Goal
Copy the lines from the one containing "Open the tag icon beside search bar" through the one containing "tap(539, 9)" word for word, and leave the pictures out.

Dataset entries

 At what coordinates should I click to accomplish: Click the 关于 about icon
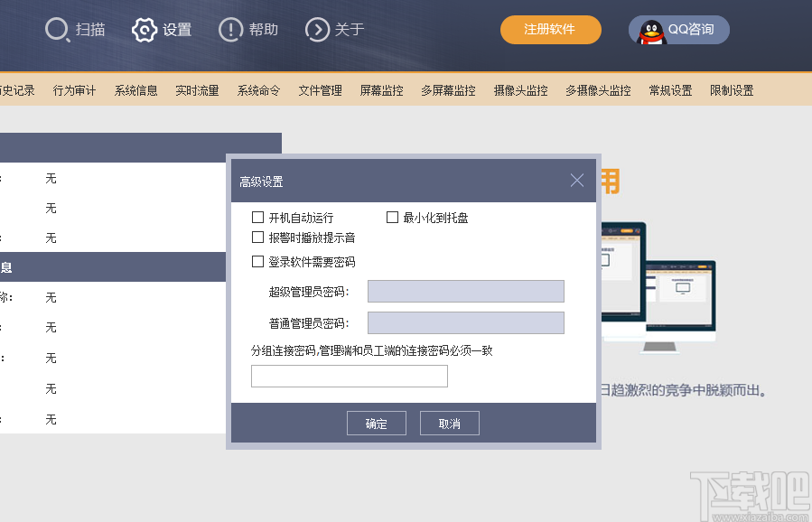point(317,29)
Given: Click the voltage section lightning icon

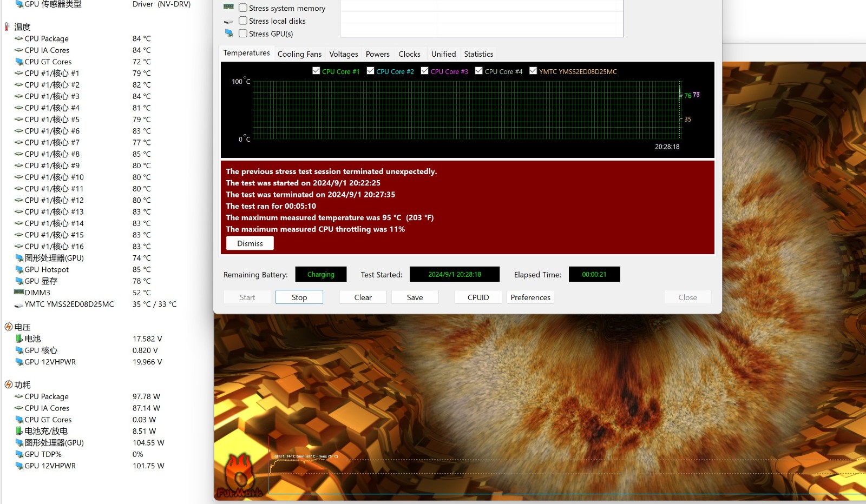Looking at the screenshot, I should pos(9,327).
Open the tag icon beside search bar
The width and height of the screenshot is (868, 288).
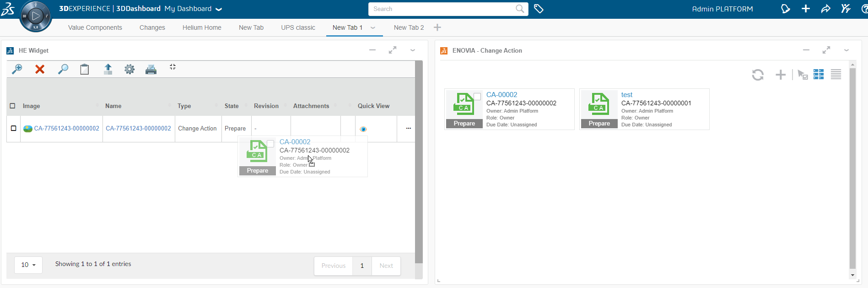tap(539, 9)
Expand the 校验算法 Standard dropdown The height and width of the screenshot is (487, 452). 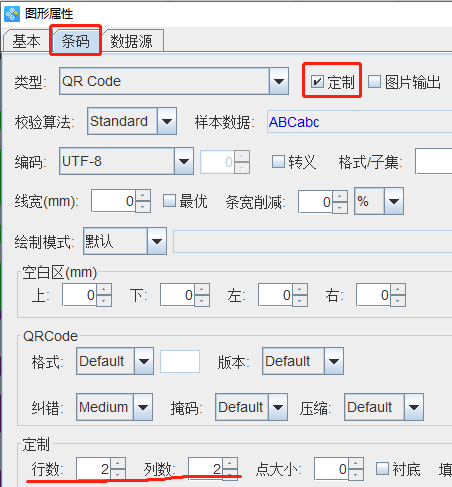[x=167, y=121]
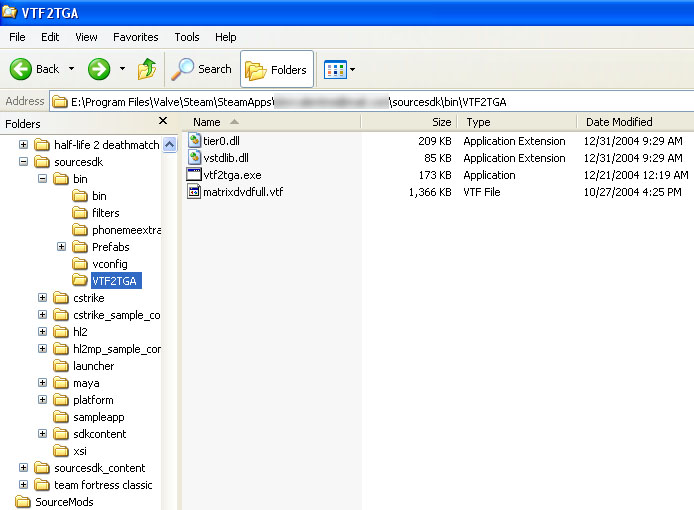The width and height of the screenshot is (694, 510).
Task: Select the vtf2tga.exe application file
Action: click(x=232, y=175)
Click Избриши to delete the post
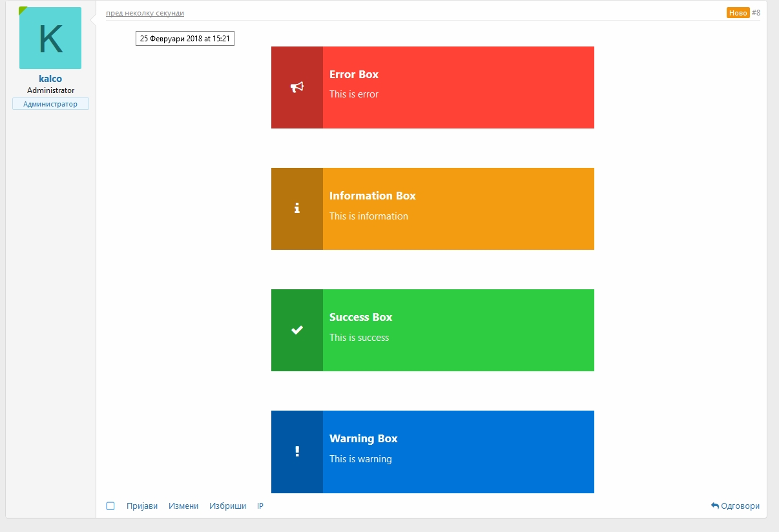 click(x=227, y=506)
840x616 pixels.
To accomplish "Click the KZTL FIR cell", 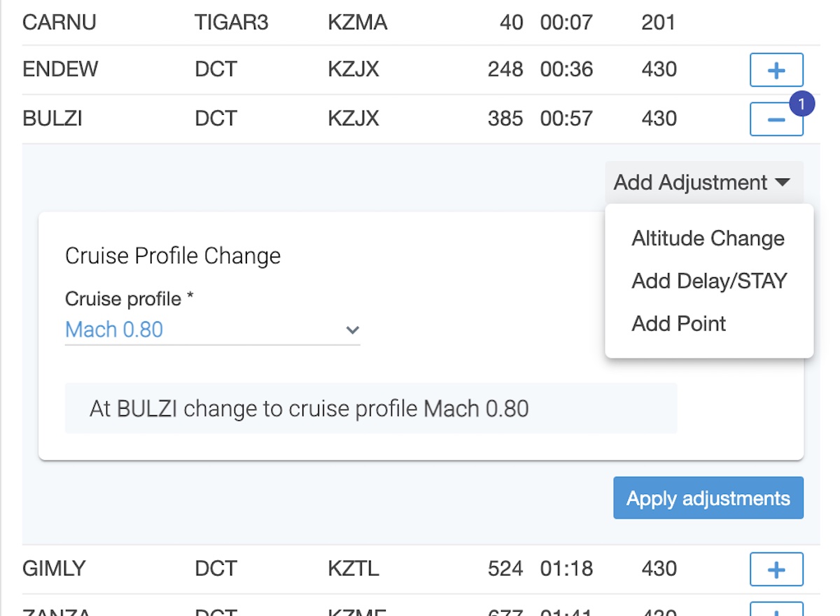I will (x=353, y=568).
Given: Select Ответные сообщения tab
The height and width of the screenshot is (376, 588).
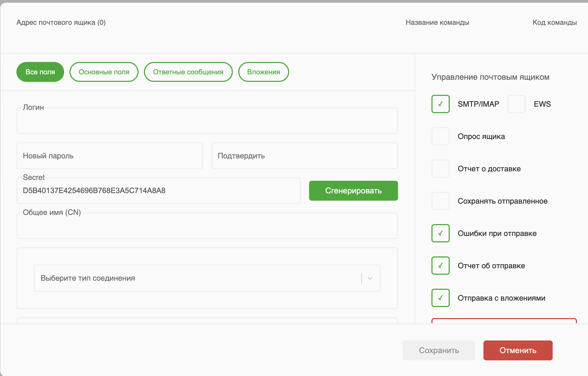Looking at the screenshot, I should 188,72.
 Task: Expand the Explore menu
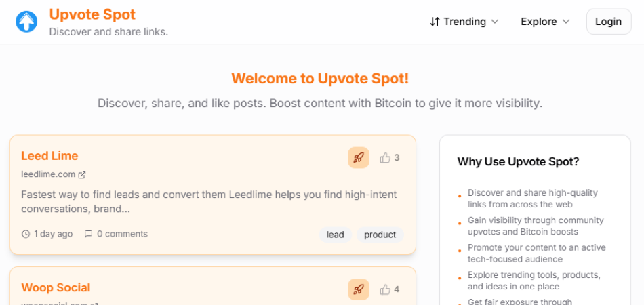545,22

Finished exercise
Open the tag icon beside search bar
The width and height of the screenshot is (868, 288).
tap(539, 9)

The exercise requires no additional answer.